INSTRUCTIONS FOR THE TASK:
Reproduce the part of the market update between "The commodity complex" and "(Soft Dove, Voter).", inclusive.

PASSAGE:
◆ ◆ ◆

USD (-0.5%) has trended lower throughout the European session following yesterday’s Fed meeting minutes with a June rate hike now appearing unlikely. EUR/USD and GBP/USD have both gained on the back of the weak USD as the latter moves higher on the day by over 150 pips. As well as yesterday’s Fed minutes, this morning saw strong UK Retail Sales Ex Auto (1.2% vs Exp. 0.2%, Prev. 0.2%). Germany and the Eurozone released their May prelim PMI’s, with German figures weaker across the board and Eurozone printing mixed data.
The commodity complex has seen strength in energy amid light news flow as a consequence of USD weakness ahead of the EIA NatGas Storage change scheduled for 1530BST/0930EDT, which is expected to show a build of 96 after last week’s build of 111. Also of note, Indian April Gold imports reached 86.7 tons (Prev. 43.2 tons Y/Y), according to an Indian Finance Ministry official.
Looking ahead, today sees the release of ECB minutes, US weekly jobs numbers, manufacturing PMIs, Existing home sales and Philadelphia Fed Business Outlook as well as comments from BoE’s Weale (Soft Hawk) and Fed’s Fischer (Soft Dove, Voter).

◆ ◆ ◆

RECORDED INFORMATION:
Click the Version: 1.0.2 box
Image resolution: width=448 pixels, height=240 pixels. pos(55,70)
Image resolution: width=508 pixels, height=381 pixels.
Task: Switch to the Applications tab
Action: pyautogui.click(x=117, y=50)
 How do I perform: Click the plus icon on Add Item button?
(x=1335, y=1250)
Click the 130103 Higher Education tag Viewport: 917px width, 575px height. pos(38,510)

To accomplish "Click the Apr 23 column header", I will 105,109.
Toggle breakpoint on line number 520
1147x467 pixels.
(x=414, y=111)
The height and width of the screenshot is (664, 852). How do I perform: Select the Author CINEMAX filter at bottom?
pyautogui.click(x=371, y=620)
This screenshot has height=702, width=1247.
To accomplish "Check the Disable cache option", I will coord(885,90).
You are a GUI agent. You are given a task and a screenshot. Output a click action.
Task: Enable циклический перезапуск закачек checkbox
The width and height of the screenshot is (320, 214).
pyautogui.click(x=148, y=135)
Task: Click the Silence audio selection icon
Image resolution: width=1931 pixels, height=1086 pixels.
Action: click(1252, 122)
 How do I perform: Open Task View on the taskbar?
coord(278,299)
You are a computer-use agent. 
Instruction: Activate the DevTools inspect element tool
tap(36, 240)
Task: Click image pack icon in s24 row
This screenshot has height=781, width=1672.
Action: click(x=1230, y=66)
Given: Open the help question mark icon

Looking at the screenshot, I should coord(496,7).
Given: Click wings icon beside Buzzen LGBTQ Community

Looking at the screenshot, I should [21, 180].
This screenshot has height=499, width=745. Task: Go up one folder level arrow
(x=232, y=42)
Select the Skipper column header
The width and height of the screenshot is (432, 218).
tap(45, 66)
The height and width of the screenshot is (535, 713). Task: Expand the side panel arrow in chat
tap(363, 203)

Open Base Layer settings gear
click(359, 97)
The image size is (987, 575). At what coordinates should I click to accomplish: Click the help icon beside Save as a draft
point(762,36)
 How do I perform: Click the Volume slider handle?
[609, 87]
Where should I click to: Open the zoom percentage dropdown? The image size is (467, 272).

◆ ◆ ◆

OUTPUT OF THE EXERCISE:
The commodity complex has seen strength in energy amid light news flow as a consequence of USD weakness ahead of the EIA NatGas Storage change scheduled for 1530BST/0930EDT, which is expected to show a build of 96 after last week’s build of 111. Also of note, Indian April Gold imports reached 86.7 tons (Prev. 43.2 tons Y/Y), according to an Indian Finance Ministry official.
Looking ahead, today sees the release of ECB minutes, US weekly jobs numbers, manufacturing PMIs, Existing home sales and Philadelphia Fed Business Outlook as well as comments from BoE’s Weale (Soft Hawk) and Fed’s Fischer (Soft Dove, Voter).